## Task requirements
Could you reproduce every one of the following items word for word, without changing anything?

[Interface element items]
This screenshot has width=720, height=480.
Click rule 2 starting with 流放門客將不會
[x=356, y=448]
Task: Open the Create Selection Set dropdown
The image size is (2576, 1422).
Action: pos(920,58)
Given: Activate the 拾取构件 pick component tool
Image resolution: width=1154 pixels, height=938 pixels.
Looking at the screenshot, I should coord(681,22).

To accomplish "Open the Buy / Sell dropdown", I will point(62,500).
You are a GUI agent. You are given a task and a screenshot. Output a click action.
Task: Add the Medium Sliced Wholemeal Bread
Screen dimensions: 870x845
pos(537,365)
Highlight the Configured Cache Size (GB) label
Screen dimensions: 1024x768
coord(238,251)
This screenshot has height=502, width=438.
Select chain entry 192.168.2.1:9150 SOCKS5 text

## Exercise solution
This screenshot has width=720, height=480.
Click rule 2 starting with 流放門客將不會
[x=356, y=448]
Task: Open the Create Selection Set dropdown
The image size is (2576, 1422).
Action: pos(920,58)
Given: Activate the 拾取构件 pick component tool
Image resolution: width=1154 pixels, height=938 pixels.
Looking at the screenshot, I should coord(681,22).

To accomplish "Open the Buy / Sell dropdown", I will point(62,500).
You are a GUI agent. You are given a task and a screenshot. Output a click action.
Task: Add the Medium Sliced Wholemeal Bread
Screen dimensions: 870x845
pos(537,365)
Highlight the Configured Cache Size (GB) label
Screen dimensions: 1024x768
coord(238,251)
This screenshot has height=502, width=438.
Select chain entry 192.168.2.1:9150 SOCKS5 text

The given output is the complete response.